# What the task asks:
Return the entries below precisely, omitting nothing.

# The data:
========================================
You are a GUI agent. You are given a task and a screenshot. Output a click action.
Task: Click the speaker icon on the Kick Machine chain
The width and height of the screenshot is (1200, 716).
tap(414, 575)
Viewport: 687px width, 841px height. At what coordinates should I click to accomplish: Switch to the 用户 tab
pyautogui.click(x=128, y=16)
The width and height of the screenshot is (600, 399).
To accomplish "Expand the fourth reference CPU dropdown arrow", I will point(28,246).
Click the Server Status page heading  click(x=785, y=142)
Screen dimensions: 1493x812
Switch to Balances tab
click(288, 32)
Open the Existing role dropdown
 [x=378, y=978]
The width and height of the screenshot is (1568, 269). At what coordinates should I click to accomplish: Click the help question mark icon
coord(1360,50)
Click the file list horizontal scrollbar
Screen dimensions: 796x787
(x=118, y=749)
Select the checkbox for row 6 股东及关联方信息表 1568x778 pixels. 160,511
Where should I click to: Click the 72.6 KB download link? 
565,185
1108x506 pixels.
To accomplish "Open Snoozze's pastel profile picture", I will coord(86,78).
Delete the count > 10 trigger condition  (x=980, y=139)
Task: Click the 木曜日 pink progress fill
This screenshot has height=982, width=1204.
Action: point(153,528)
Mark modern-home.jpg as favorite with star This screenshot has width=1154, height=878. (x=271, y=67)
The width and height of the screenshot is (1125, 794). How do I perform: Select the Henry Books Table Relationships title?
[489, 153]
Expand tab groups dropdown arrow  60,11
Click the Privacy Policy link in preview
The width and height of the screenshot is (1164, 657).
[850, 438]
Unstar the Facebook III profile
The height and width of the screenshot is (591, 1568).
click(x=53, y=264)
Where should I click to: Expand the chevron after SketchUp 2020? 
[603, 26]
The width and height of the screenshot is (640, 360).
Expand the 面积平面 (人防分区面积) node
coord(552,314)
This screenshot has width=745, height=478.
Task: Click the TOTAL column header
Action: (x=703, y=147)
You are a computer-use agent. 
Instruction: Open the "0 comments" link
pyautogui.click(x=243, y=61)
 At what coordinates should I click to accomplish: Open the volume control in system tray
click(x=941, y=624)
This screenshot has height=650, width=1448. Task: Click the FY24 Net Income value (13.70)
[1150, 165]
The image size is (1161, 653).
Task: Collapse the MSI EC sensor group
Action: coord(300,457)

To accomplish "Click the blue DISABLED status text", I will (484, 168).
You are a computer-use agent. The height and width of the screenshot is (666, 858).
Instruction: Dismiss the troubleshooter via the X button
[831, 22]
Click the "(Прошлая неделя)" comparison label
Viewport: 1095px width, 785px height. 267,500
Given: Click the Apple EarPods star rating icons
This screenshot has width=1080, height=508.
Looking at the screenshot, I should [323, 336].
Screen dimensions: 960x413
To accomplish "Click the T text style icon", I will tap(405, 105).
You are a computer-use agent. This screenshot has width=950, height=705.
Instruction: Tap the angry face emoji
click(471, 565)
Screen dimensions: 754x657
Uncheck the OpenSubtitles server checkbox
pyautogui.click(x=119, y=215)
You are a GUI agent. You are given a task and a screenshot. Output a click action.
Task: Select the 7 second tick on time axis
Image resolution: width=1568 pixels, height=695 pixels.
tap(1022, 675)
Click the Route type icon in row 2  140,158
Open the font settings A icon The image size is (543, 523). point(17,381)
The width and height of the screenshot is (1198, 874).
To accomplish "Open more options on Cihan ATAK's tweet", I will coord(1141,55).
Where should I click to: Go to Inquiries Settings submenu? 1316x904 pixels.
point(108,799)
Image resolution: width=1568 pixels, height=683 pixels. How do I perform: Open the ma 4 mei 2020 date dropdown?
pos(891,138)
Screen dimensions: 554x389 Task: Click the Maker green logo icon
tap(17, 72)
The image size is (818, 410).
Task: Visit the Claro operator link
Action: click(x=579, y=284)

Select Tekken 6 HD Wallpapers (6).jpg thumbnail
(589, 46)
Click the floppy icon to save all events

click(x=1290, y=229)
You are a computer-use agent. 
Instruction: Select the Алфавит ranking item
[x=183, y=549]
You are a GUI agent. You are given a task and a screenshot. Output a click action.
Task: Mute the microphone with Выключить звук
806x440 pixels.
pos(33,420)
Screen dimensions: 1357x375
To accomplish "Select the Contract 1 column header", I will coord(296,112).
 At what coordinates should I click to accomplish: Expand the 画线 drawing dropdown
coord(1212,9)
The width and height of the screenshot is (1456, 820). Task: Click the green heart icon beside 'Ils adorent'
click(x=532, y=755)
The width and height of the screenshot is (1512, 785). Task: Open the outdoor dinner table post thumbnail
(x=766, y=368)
========================================
# Your response:
You are a GUI agent. You are given a task and a screenshot. Output a click action.
Task: Click the speaker icon on the Kick Machine chain
The width and height of the screenshot is (1200, 716).
tap(414, 575)
Viewport: 687px width, 841px height. At what coordinates should I click to accomplish: Switch to the 用户 tab
pyautogui.click(x=128, y=16)
The width and height of the screenshot is (600, 399).
To accomplish "Expand the fourth reference CPU dropdown arrow", I will point(28,246).
Click the Server Status page heading  click(x=785, y=142)
Screen dimensions: 1493x812
Switch to Balances tab
click(288, 32)
Open the Existing role dropdown
 [x=378, y=978]
The width and height of the screenshot is (1568, 269). At what coordinates should I click to accomplish: Click the help question mark icon
coord(1360,50)
Click the file list horizontal scrollbar
Screen dimensions: 796x787
(x=118, y=749)
Select the checkbox for row 6 股东及关联方信息表 1568x778 pixels. 160,511
Where should I click to: Click the 72.6 KB download link? 
565,185
1108x506 pixels.
To accomplish "Open Snoozze's pastel profile picture", I will coord(86,78).
Delete the count > 10 trigger condition  (x=980, y=139)
Task: Click the 木曜日 pink progress fill
This screenshot has height=982, width=1204.
Action: point(153,528)
Mark modern-home.jpg as favorite with star This screenshot has width=1154, height=878. (x=271, y=67)
The width and height of the screenshot is (1125, 794). How do I perform: Select the Henry Books Table Relationships title?
[489, 153]
Expand tab groups dropdown arrow  60,11
Click the Privacy Policy link in preview
The width and height of the screenshot is (1164, 657).
[850, 438]
Unstar the Facebook III profile
The height and width of the screenshot is (591, 1568).
click(x=53, y=264)
Where should I click to: Expand the chevron after SketchUp 2020? 
[603, 26]
The width and height of the screenshot is (640, 360).
Expand the 面积平面 (人防分区面积) node
coord(552,314)
This screenshot has width=745, height=478.
Task: Click the TOTAL column header
Action: (x=703, y=147)
You are a computer-use agent. 
Instruction: Open the "0 comments" link
pyautogui.click(x=243, y=61)
 At what coordinates should I click to accomplish: Open the volume control in system tray
click(x=941, y=624)
This screenshot has height=650, width=1448. Task: Click the FY24 Net Income value (13.70)
[1150, 165]
The image size is (1161, 653).
Task: Collapse the MSI EC sensor group
Action: coord(300,457)

To accomplish "Click the blue DISABLED status text", I will (484, 168).
You are a computer-use agent. The height and width of the screenshot is (666, 858).
Instruction: Dismiss the troubleshooter via the X button
[831, 22]
Click the "(Прошлая неделя)" comparison label
Viewport: 1095px width, 785px height. 267,500
Given: Click the Apple EarPods star rating icons
This screenshot has width=1080, height=508.
Looking at the screenshot, I should [323, 336].
Screen dimensions: 960x413
To accomplish "Click the T text style icon", I will tap(405, 105).
You are a computer-use agent. This screenshot has width=950, height=705.
Instruction: Tap the angry face emoji
click(471, 565)
Screen dimensions: 754x657
Uncheck the OpenSubtitles server checkbox
pyautogui.click(x=119, y=215)
You are a GUI agent. You are given a task and a screenshot. Output a click action.
Task: Select the 7 second tick on time axis
Image resolution: width=1568 pixels, height=695 pixels.
tap(1022, 675)
Click the Route type icon in row 2  140,158
Open the font settings A icon The image size is (543, 523). point(17,381)
The width and height of the screenshot is (1198, 874).
To accomplish "Open more options on Cihan ATAK's tweet", I will coord(1141,55).
Where should I click to: Go to Inquiries Settings submenu? 1316x904 pixels.
point(108,799)
Image resolution: width=1568 pixels, height=683 pixels. How do I perform: Open the ma 4 mei 2020 date dropdown?
pos(891,138)
Screen dimensions: 554x389 Task: Click the Maker green logo icon
tap(17, 72)
The image size is (818, 410).
Task: Visit the Claro operator link
Action: click(x=579, y=284)

Select Tekken 6 HD Wallpapers (6).jpg thumbnail
(589, 46)
Click the floppy icon to save all events

click(x=1290, y=229)
You are a computer-use agent. 
Instruction: Select the Алфавит ranking item
[x=183, y=549]
You are a GUI agent. You are given a task and a screenshot. Output a click action.
Task: Mute the microphone with Выключить звук
806x440 pixels.
pos(33,420)
Screen dimensions: 1357x375
To accomplish "Select the Contract 1 column header", I will coord(296,112).
 At what coordinates should I click to accomplish: Expand the 画线 drawing dropdown
coord(1212,9)
The width and height of the screenshot is (1456, 820). Task: Click the green heart icon beside 'Ils adorent'
click(x=532, y=755)
The width and height of the screenshot is (1512, 785). Task: Open the outdoor dinner table post thumbnail
(x=766, y=368)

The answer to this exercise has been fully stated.